Leave Those Contact Lenses at Home

We know what you’re thinking: why not just wear normal goggles over my contacts instead of buying prescription goggles? As logical as that solution might seem, it does come with risks. Chlorine kills most of the microorganisms in water, but it doesn’t get them all. The ones that are left still shouldn’t be a problem. However, when you wear contact lenses while swimming, they act as Petri dishes for these microorganisms, which need a warm, moist environment to multiply.

One such microorganism is acanthamoeba, which lives in just about every body of water on the planet.
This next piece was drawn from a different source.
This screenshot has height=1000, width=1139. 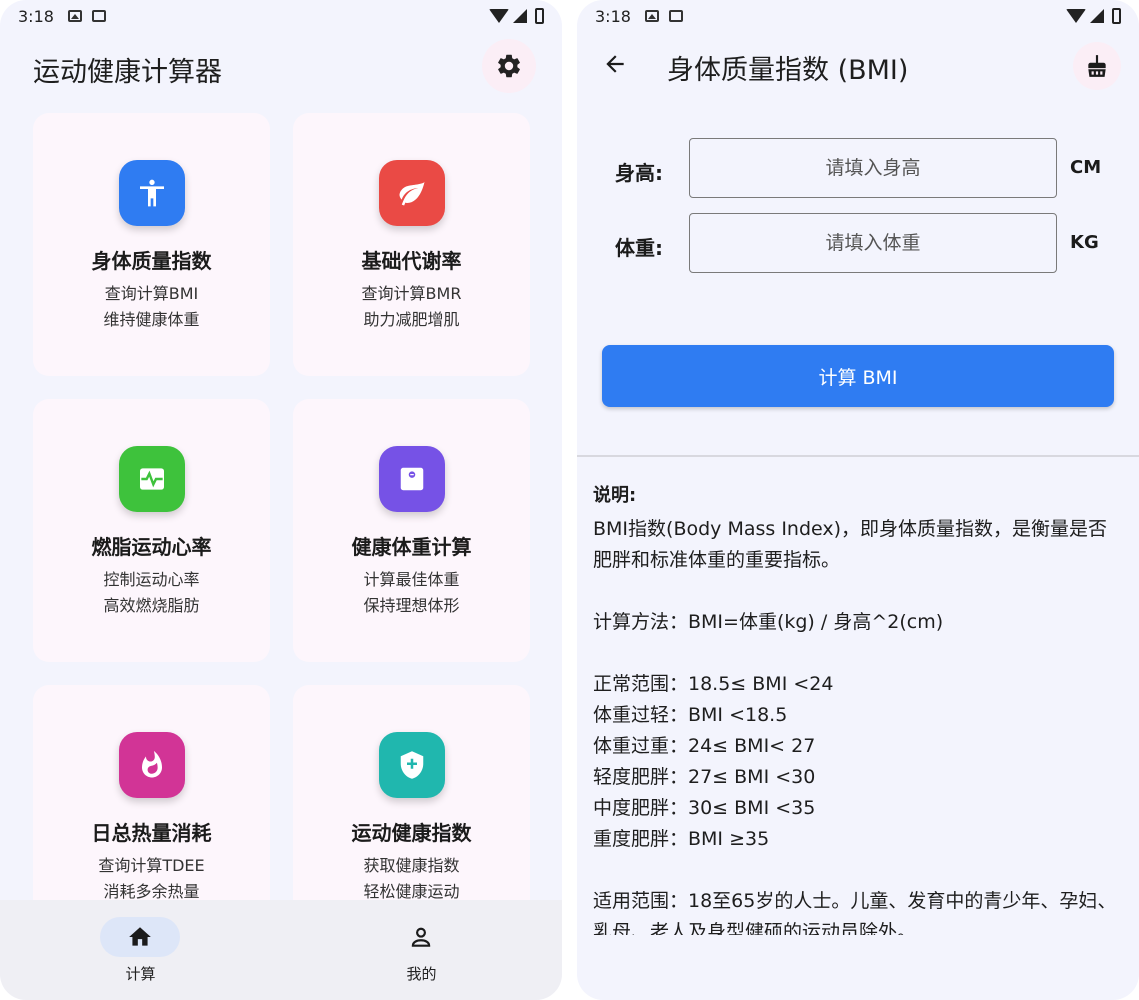 What do you see at coordinates (873, 168) in the screenshot?
I see `height-input` at bounding box center [873, 168].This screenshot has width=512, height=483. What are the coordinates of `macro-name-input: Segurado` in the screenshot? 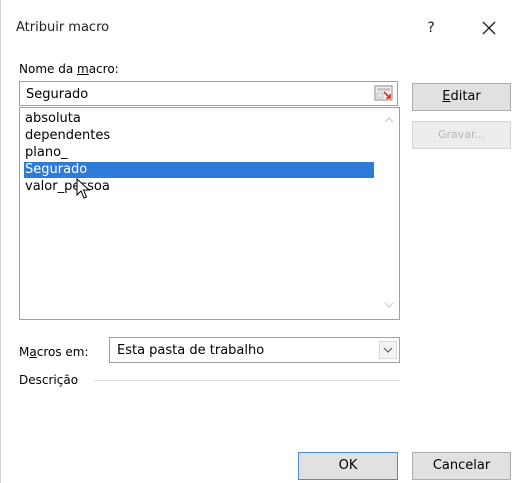 It's located at (208, 94).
We don’t really need to worry about these microscopic critters most of the time, but wearing contact lenses while swimming can lead to acanthamoeba keratitis, which can do serious damage to the cornea and even cause permanent blindness.

Aside from the risk from microorganisms, contacts simply aren’t designed for use underwater. They could fall out and get lost, or they could shrink and tighten around the cornea, causing irritation. We recommend leaving the contacts behind and sticking to glasses and goggles whenever you’re at the pool or participating in other water activities.

Enjoy the water and keep your eyes safe!